US Secretary of State John Kerry was to host a second meeting between Israeli chief negotiator Tzipi Livni and her Palestinian counterpart Saeb Erakat after they first shared an iftar dinner after sundown late Monday.

"It was a constructive and productive meeting between the parties. They engaged in good faith and with seriousness of purpose," a senior State Department official said in a statement, after the dinner lasting about 90 minutes.

"We are looking forward to continuing the talks tomorrow morning."

In a symbolic moment of peace and tolerance in the elegant Thomas Jefferson room, the two sides feasted on a dinner of sweet corn and shell bean soup, grilled fillet of Atlantic grouper, saffron Farro risotto and apricot upside-down cake, washed down with peach and mango iced tea.

It is the first time the two sides have publicly come face-to-face since the last talks collapsed spectacularly in September 2010 over continued Israeli settlement building.

This time, Kerry who spent months shuttling back and forth to the region has insisted that the details of the negotiations be kept private to give them the best chance of success.

He was due to give a statement to reporters after another round of talks, scheduled to last some 45 minutes on Tuesday, at around 11:00 am local time.
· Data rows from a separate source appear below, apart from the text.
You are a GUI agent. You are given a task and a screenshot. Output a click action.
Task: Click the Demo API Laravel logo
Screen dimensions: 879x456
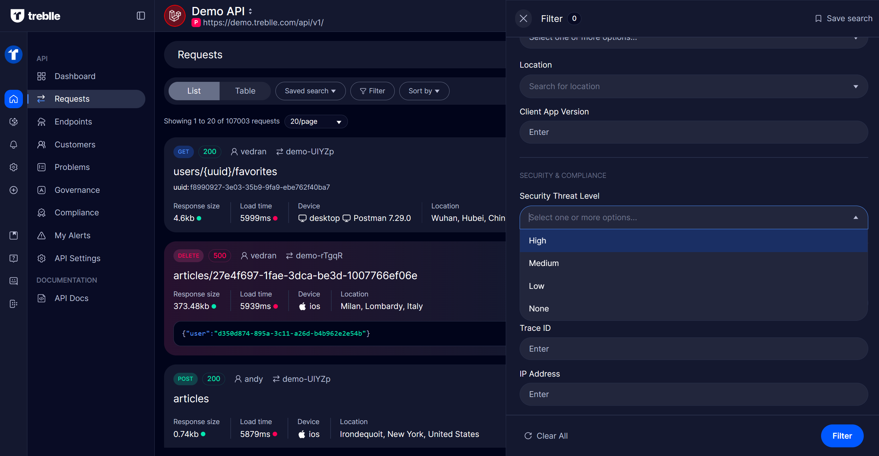tap(175, 16)
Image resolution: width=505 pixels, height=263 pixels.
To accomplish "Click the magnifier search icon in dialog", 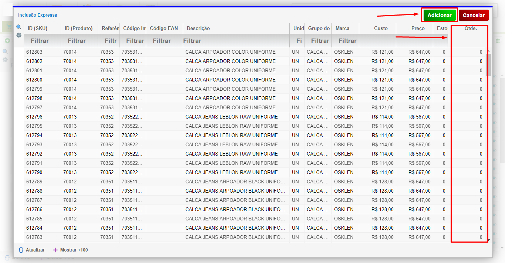I will (x=19, y=27).
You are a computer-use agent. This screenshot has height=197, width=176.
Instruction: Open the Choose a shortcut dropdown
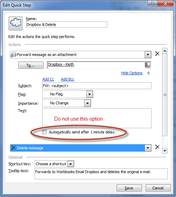click(x=71, y=164)
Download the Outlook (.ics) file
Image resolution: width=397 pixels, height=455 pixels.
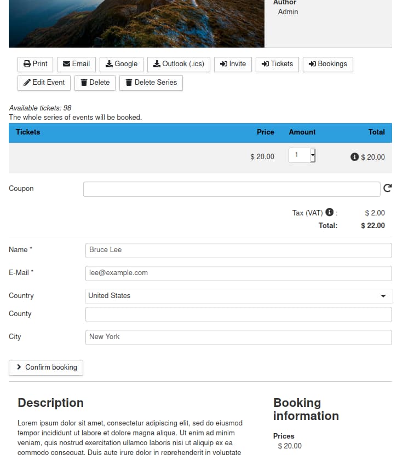(179, 64)

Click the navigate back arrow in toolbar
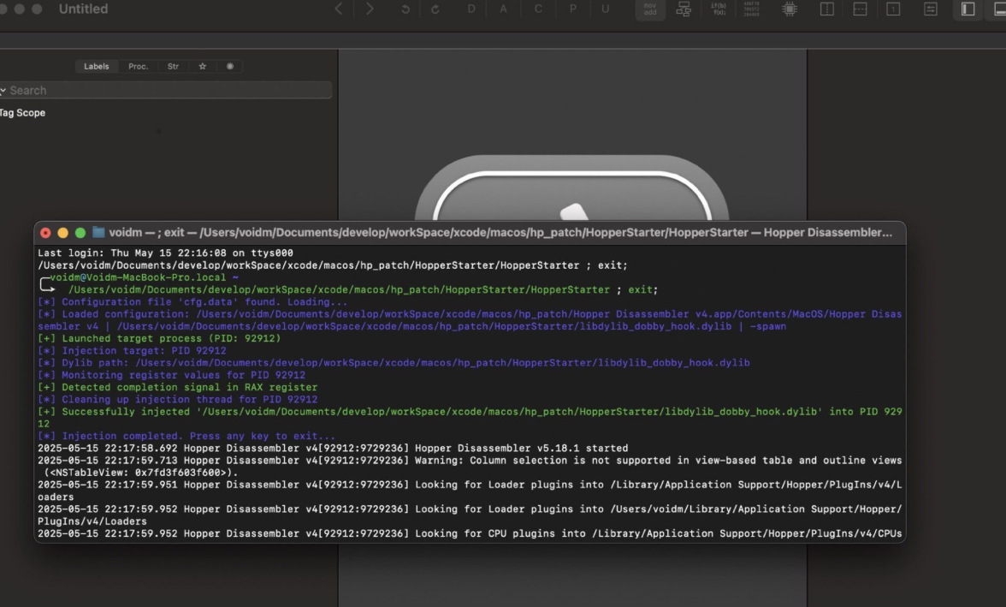339,9
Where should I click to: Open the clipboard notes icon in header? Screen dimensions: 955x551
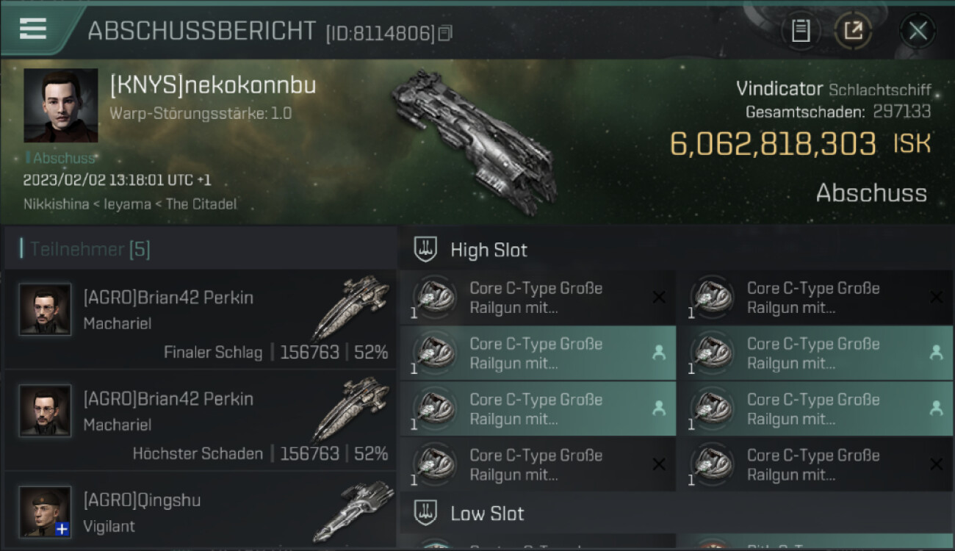pos(801,31)
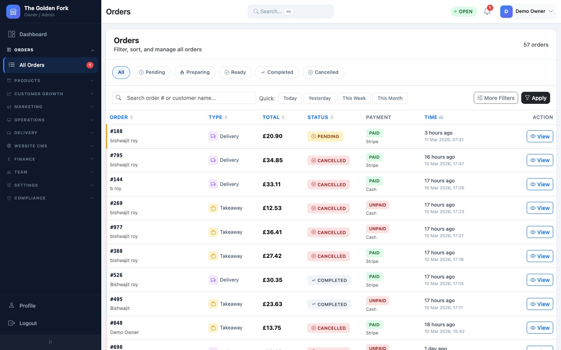Toggle the restaurant OPEN status indicator

point(464,12)
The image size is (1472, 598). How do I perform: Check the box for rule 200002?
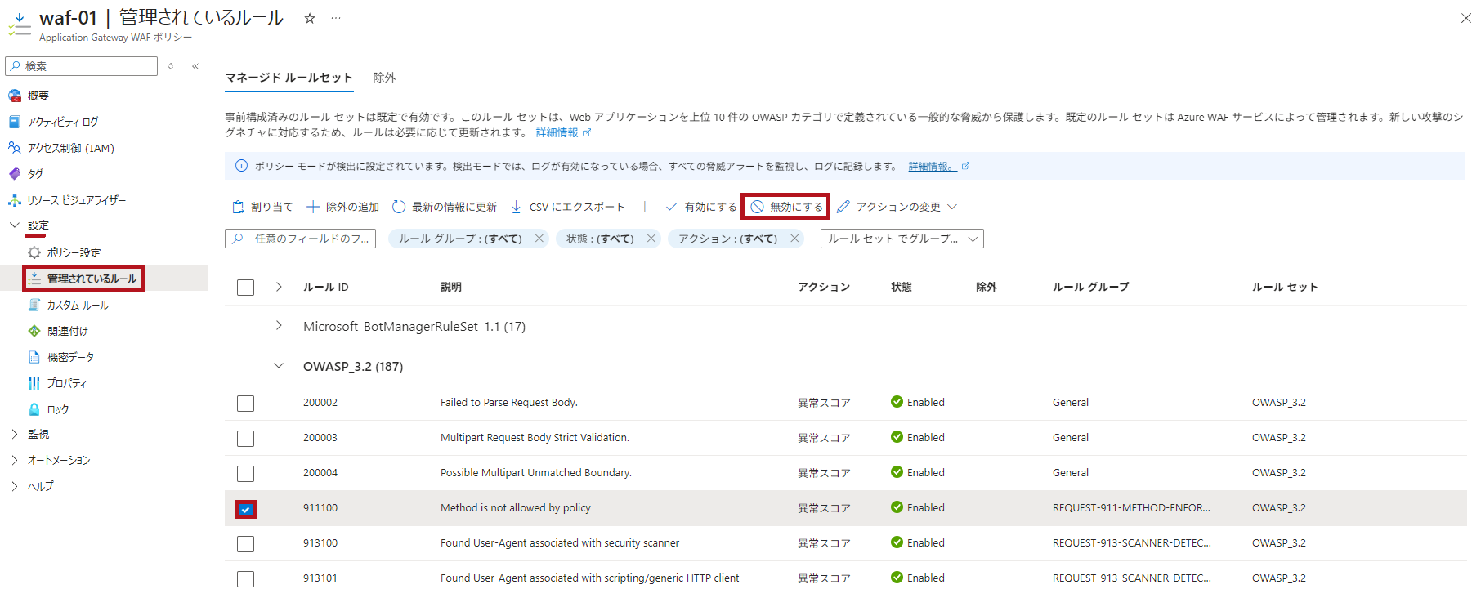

Officials have said that these opening talks are meant to set out procedures and the agenda for going forward, and will not go into the thorny details of such issues as borders and refugees.

Kerry was flanked at the dinner by seasoned diplomat Martin Indyk whom he named earlier as the US special envoy to the talks, and by White House Middle East advisory Phil Gordon on the other.

It is expected that Indyk will take over the day-to-day overseeing of the negotiations, moving forward.

President Barack Obama has welcomed the start of the talks, calling it a "promising step" forward but warning of "hard choices."

"The most difficult work of these negotiations is ahead, and I am hopeful that both the Israelis and Palestinians will approach these talks in good faith," he said.

Obama promised the United States was ready to support both sides "with the goal of achieving two states, living side by side in peace and security."

Kerry also warned on Monday that "many difficult choices lie ahead for the negotiators and for the leaders as we seek reasonable compromises on tough, complicated, emotional and symbolic issues.

"I think reasonable compromise has to be a keystone of all of this effort."

The two sides have agreed to continue talking for at least nine months, a State Department official said, cautioning though that this was not a deadline.

Indyk, 62, who has twice served as US ambassador to Israel and participated in the failed 2000 Camp David summit under then president Bill Clinton, said he was taking on "a daunting and humbling" challenge.

But he insisted: "It has been my conviction for 40 years that peace is possible."

The last direct talks collapsed in September 2010 amid continued Israeli settlement building.

Israel and the Palestinians remain deeply divided over so-called "final status issues" - including the fate of Jerusalem, claimed by both as a capital, the right of return for Palestinian refugees, and the borders of a future Palestinian state complicated by dozens of Jewish settlements scattered across the occupied West Bank.

"I don't expect there to be a lot of quick agreements. These are people that haven't talked together for three years essentially," David Makovsky, expert with the Washington Institute for Near East Policy, told AFP.

"So just having them sit together and agree to a set of meetings over a 9 months period... I think our expectations should be very low."

And he cautioned that people remained very skeptical about Kerry's chances of success after decades of disappointment.

"The question will be at what point will he have to do the same sort of shuttling when it comes to the substantive issues as well, I would not rule that out later on."